- The California Department of Managed Health Care has launched a targeted enforcement investigation into whether Kaiser Permanente health plans are providing patients with timely access to appointments, as required by law, during a strike by mental health clinicians at the system's facilities, a DMHC spokeswoman confirmed in an email to Healthcare Dive on Sunday.
- The probe follows a complaint earlier this month by the National Union of Healthcare Workers to the DMHC that accused Kaiser Foundation Health Plan of illegally canceling behavioral health services for thousands of enrollees in Northern California in response to the impending strike by non-physician clinicians. The strike by DMHC-represented clinicians began on Aug. 15.
- Kaiser Permanente, in an emailed statement, told Healthcare Dive that it is using every resource available to ensure it meets members' mental health needs. "We welcome the opportunity to review the steps we have taken to prepare for and manage through the union’s efforts to disrupt mental health care," spokesman Marc Brown said.
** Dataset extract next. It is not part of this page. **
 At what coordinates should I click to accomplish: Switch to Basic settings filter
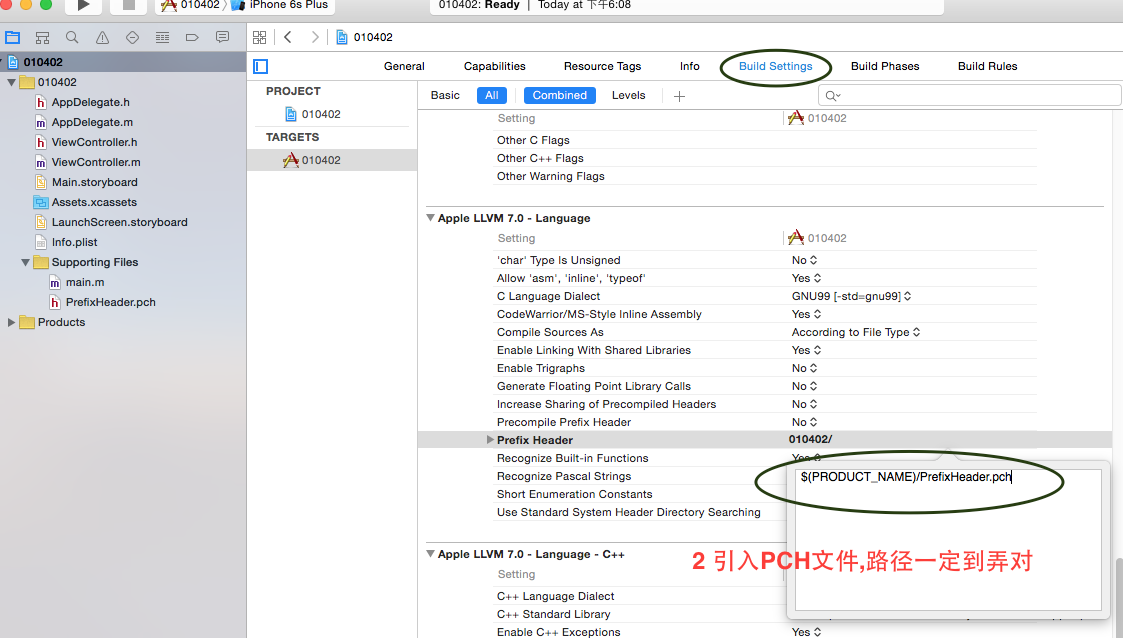coord(445,95)
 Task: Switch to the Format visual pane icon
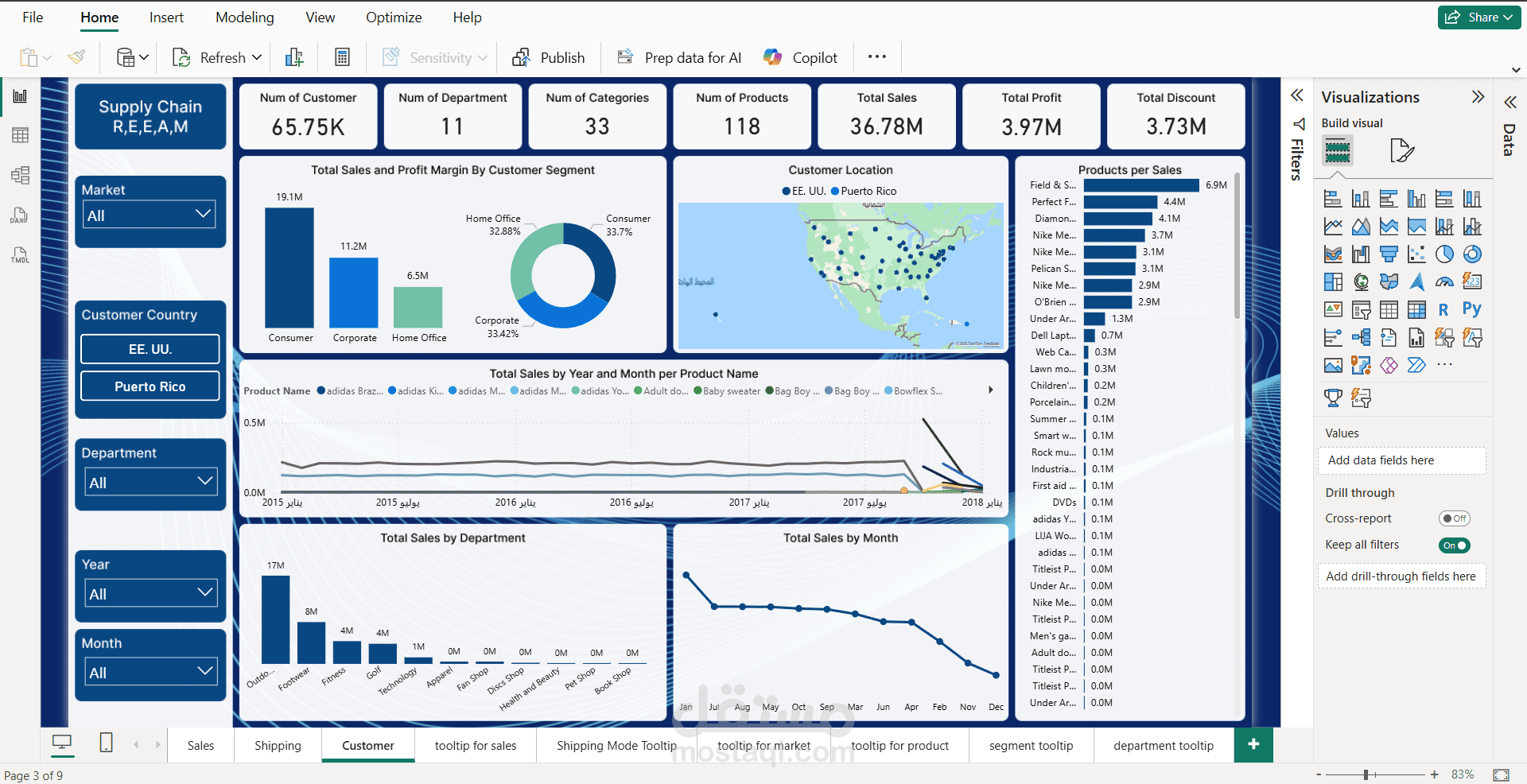(x=1402, y=150)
The more than 2,000 mental health therapists on strike will remain off the job until Kaiser increases staffing at its clinics and ends "dangerously long" wait times for therapy sessions, according to the NUHW. The union contends Kaiser is breaking California law and violating clinical standards by making patients wait months to start therapy and four to eight weeks between appointments.
California law requires health plans to arrange for care to be provided out of network if timely access to mental health services is unavailable from in-network providers.
DMHC spokeswoman Rachel Arrezola said the department notified Kaiser on Aug. 22 that it had opened an enforcement investigation. The DMHC will continue to monitor the plan closely during the strike to ensure it is in compliance with the law, she said.
"The DMHC is concerned about the potential for immediate harm to enrollees based on the very serious nature of allegations that the plan is not providing timely appointments to enrollees required by the law," Arrezola said.
Brown said 40% of Kaiser's clinicians are caring for members instead of striking, "with more returning each day." In addition, Kaiser Permanente psychiatrists, clinical managers and other licensed clinicians have stepped in to meet with people needing care. Kaiser is also working toward agreements with hundreds of community-based mental health providers to open their schedules for at least two months to be able to treat more of Kaiser's patients, he said.
"We appreciate the DMHC’s interest and accountability in understanding how we are working to deliver clinically appropriate mental health care during NUHW’s unnecessary strike," Brown said.
Kaiser Permanente mental health clinicians in Hawaii were planning to begin a strike Monday, joining California therapists in calling for the system to address access-to-care issues.